- _TO DO_: Excluding pictures, retype the line with "Task: Click the Select Slot Date field" and each line that follows it to the end of the data below, word for word.
___ TASK MATERIAL ___
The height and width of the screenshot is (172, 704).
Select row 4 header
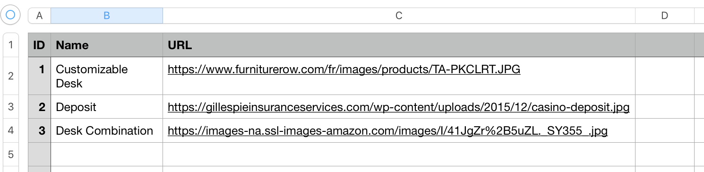(11, 130)
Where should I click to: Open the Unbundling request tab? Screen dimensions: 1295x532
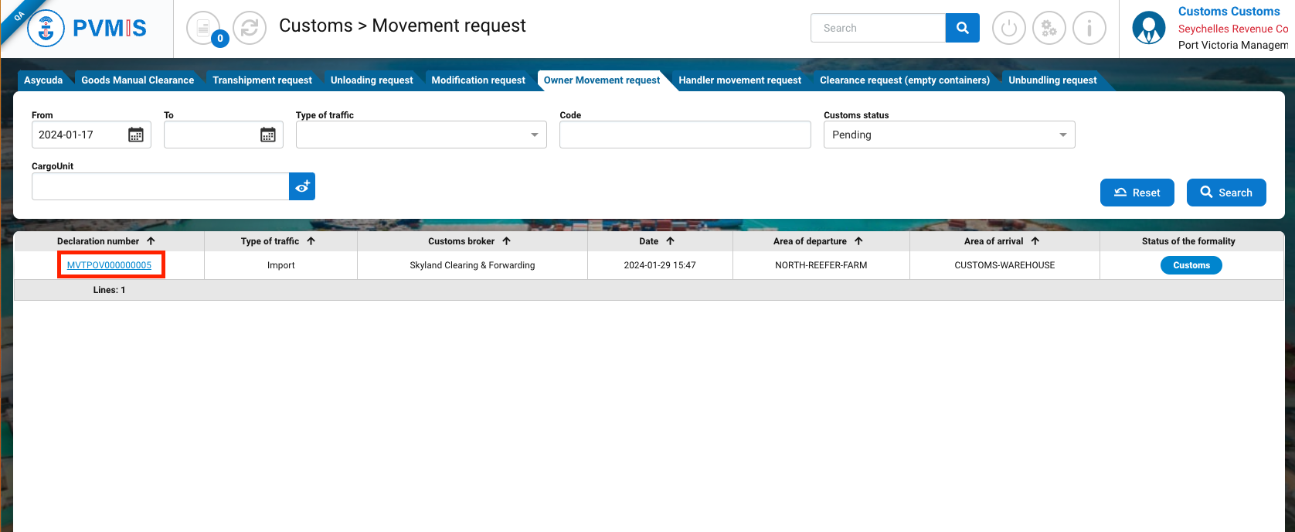click(1052, 80)
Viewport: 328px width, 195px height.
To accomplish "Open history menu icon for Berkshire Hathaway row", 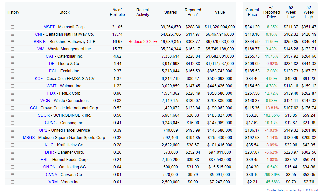I will pyautogui.click(x=13, y=42).
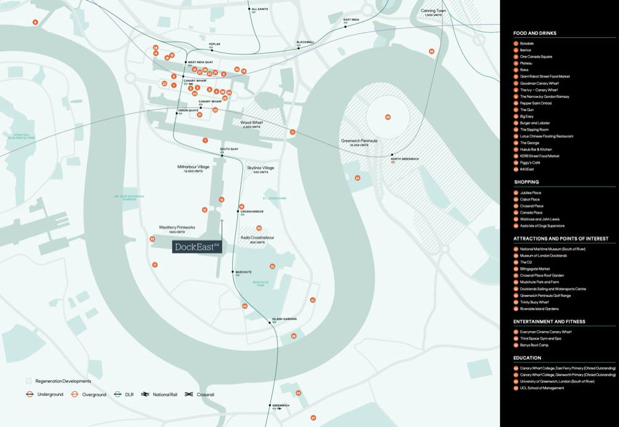
Task: Click the 'Education' section heading
Action: 527,358
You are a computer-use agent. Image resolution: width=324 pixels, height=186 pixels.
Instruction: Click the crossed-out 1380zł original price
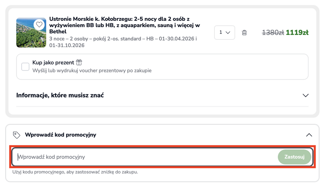273,33
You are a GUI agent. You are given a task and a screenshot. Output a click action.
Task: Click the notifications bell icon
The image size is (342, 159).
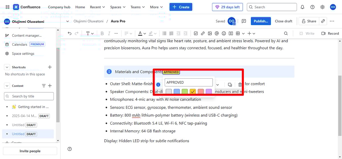[x=302, y=7]
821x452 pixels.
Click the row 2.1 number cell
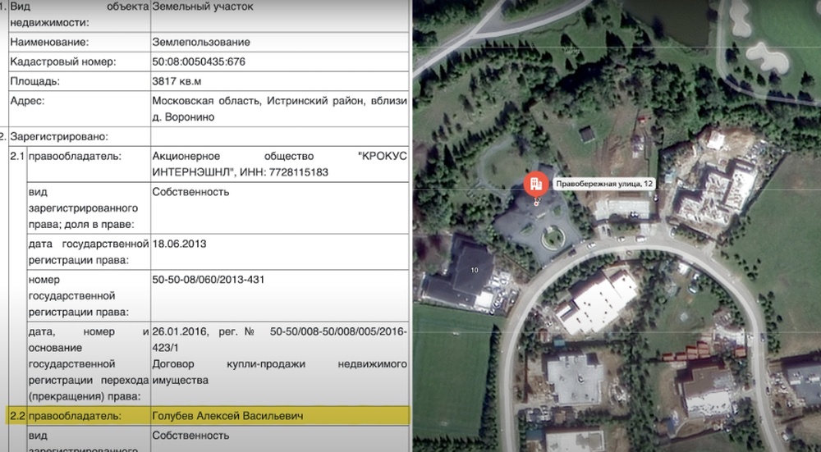(15, 155)
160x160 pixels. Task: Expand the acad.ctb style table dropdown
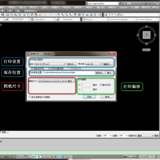tap(94, 64)
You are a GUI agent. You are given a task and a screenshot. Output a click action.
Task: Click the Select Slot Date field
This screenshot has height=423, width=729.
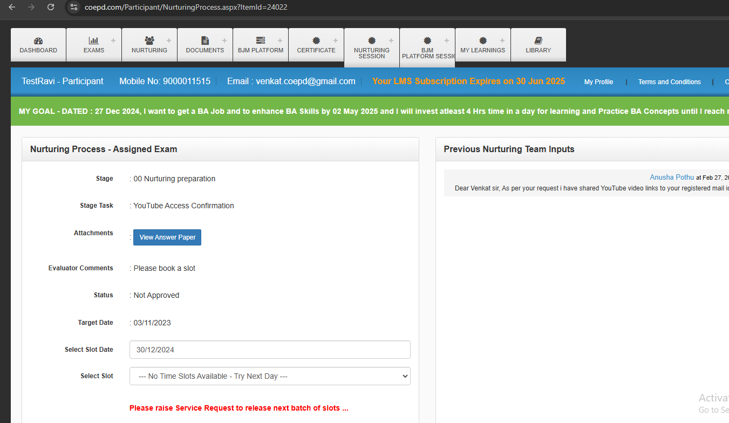(270, 350)

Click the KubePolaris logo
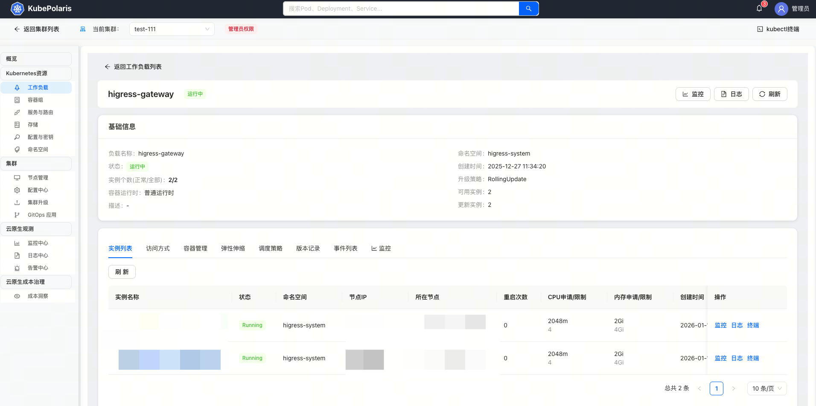(17, 9)
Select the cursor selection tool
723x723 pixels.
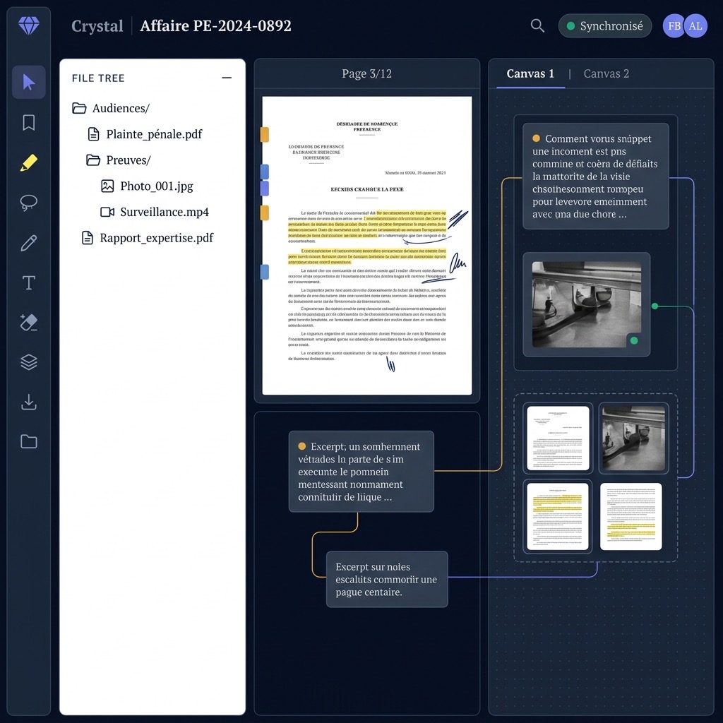tap(28, 83)
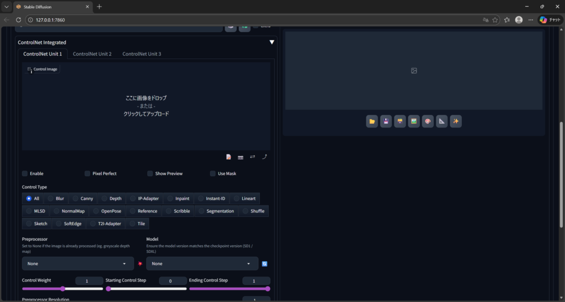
___
- _OUTPUT OF THE EXERCISE_:
Task: Click the Select Slot Date field
This screenshot has height=423, width=729.
(270, 350)

Click the KubePolaris logo
(17, 9)
Select the cursor selection tool
723x723 pixels.
tap(28, 83)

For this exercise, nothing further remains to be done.